------ Data to process

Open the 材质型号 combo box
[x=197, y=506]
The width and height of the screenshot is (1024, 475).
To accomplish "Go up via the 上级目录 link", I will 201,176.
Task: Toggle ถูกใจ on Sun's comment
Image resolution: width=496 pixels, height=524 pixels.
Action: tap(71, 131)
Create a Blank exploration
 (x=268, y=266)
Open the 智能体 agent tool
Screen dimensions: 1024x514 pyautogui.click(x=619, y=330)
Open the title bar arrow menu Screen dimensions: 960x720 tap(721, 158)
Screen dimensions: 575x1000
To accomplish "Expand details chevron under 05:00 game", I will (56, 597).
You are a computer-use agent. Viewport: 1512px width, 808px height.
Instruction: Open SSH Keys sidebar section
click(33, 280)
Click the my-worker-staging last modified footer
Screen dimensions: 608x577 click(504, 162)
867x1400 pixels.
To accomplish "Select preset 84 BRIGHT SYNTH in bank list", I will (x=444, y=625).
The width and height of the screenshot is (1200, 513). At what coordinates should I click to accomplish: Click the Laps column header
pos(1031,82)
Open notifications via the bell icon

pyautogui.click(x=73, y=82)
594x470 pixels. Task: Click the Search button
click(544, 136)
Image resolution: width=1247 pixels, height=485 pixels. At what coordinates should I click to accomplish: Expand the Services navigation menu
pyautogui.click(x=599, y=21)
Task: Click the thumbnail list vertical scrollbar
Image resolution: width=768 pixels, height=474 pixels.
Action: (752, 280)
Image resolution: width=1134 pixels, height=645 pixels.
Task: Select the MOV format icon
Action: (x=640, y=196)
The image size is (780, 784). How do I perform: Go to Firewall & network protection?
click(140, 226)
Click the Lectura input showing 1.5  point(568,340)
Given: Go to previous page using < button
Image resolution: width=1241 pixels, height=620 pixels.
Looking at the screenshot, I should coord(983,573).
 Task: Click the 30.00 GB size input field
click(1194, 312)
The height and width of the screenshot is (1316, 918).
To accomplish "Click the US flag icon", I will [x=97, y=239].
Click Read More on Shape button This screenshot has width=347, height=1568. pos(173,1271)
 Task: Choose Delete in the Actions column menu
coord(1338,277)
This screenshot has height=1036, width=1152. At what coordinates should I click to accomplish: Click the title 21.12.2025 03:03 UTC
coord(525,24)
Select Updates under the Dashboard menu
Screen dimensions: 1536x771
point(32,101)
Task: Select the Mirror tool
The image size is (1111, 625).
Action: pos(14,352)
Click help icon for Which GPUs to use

------------

> **Instructions to follow**
Copy every entry above word for word, without changing anything.

> **Solution to this task**
Open the 材质型号 combo box
[x=197, y=506]
The width and height of the screenshot is (1024, 475).
To accomplish "Go up via the 上级目录 link", I will 201,176.
Task: Toggle ถูกใจ on Sun's comment
Image resolution: width=496 pixels, height=524 pixels.
Action: tap(71, 131)
Create a Blank exploration
 (x=268, y=266)
Open the 智能体 agent tool
Screen dimensions: 1024x514 pyautogui.click(x=619, y=330)
Open the title bar arrow menu Screen dimensions: 960x720 tap(721, 158)
Screen dimensions: 575x1000
To accomplish "Expand details chevron under 05:00 game", I will (56, 597).
You are a computer-use agent. Viewport: 1512px width, 808px height.
Instruction: Open SSH Keys sidebar section
click(33, 280)
Click the my-worker-staging last modified footer
Screen dimensions: 608x577 click(504, 162)
867x1400 pixels.
To accomplish "Select preset 84 BRIGHT SYNTH in bank list", I will (x=444, y=625).
The width and height of the screenshot is (1200, 513). At what coordinates should I click to accomplish: Click the Laps column header
pos(1031,82)
Open notifications via the bell icon

pyautogui.click(x=73, y=82)
594x470 pixels. Task: Click the Search button
click(544, 136)
Image resolution: width=1247 pixels, height=485 pixels. At what coordinates should I click to accomplish: Expand the Services navigation menu
pyautogui.click(x=599, y=21)
Task: Click the thumbnail list vertical scrollbar
Image resolution: width=768 pixels, height=474 pixels.
Action: (752, 280)
Image resolution: width=1134 pixels, height=645 pixels.
Task: Select the MOV format icon
Action: (x=640, y=196)
The image size is (780, 784). How do I perform: Go to Firewall & network protection?
click(140, 226)
Click the Lectura input showing 1.5  point(568,340)
Given: Go to previous page using < button
Image resolution: width=1241 pixels, height=620 pixels.
Looking at the screenshot, I should coord(983,573).
 Task: Click the 30.00 GB size input field
click(1194, 312)
The height and width of the screenshot is (1316, 918).
To accomplish "Click the US flag icon", I will [x=97, y=239].
Click Read More on Shape button This screenshot has width=347, height=1568. pos(173,1271)
 Task: Choose Delete in the Actions column menu
coord(1338,277)
This screenshot has height=1036, width=1152. At what coordinates should I click to accomplish: Click the title 21.12.2025 03:03 UTC
coord(525,24)
Select Updates under the Dashboard menu
Screen dimensions: 1536x771
point(32,101)
Task: Select the Mirror tool
The image size is (1111, 625).
Action: pos(14,352)
Click help icon for Which GPUs to use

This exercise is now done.